THE PROBLEM: The word "agent" may appear in some lines of the data; copy every such line.

INPUT FOR THIS TASK:

-.-.-

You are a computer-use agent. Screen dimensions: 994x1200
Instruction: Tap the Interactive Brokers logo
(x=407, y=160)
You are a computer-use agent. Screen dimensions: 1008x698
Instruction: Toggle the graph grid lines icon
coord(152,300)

-.-.-

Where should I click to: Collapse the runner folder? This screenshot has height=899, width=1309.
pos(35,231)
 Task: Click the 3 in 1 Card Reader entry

-.-.-

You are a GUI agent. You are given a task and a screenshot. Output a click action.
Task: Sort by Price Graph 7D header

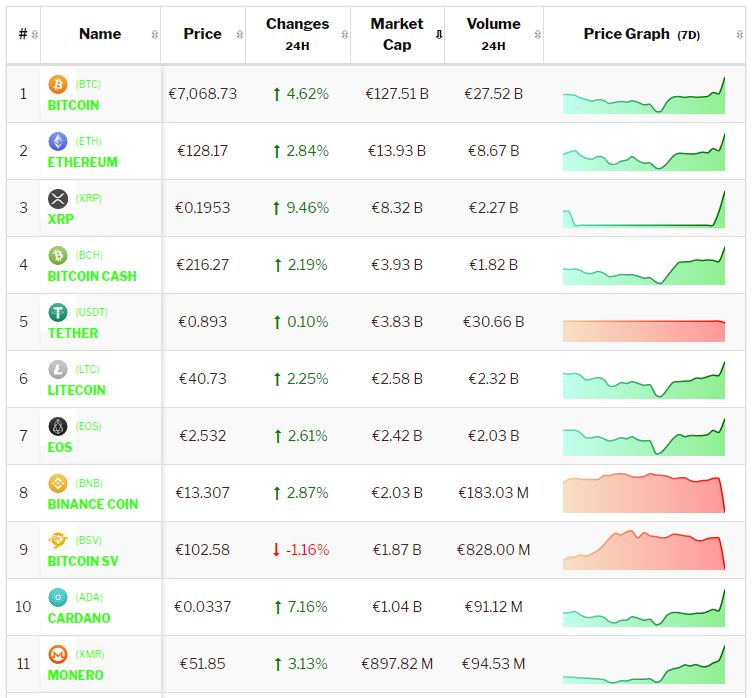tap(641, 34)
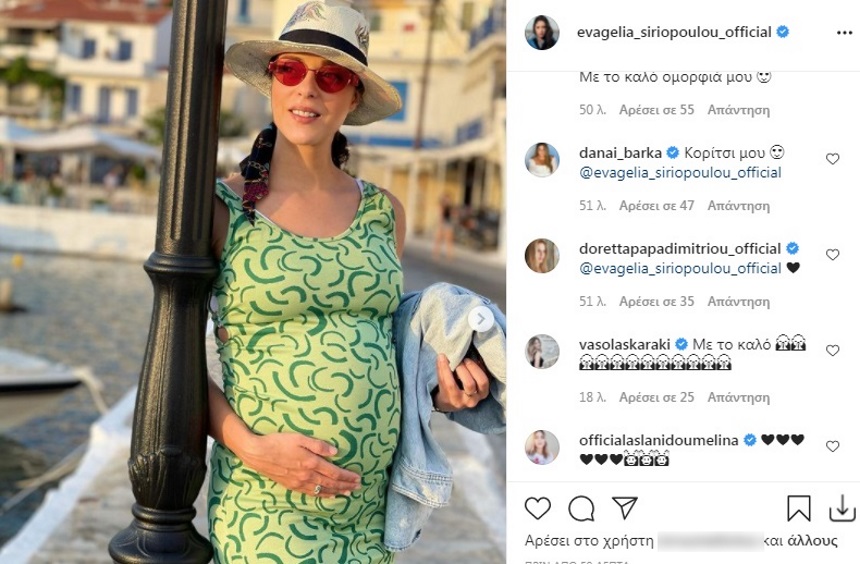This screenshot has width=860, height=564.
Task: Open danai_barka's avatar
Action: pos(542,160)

-.-.-

RESULT OF THIS TASK:
You are a computer-use agent. Screen dimensions: 994x1200
You are a computer-use agent. Screen dimensions: 1008x698
You are a GUI agent. You are given a task and a screenshot. Output a click action.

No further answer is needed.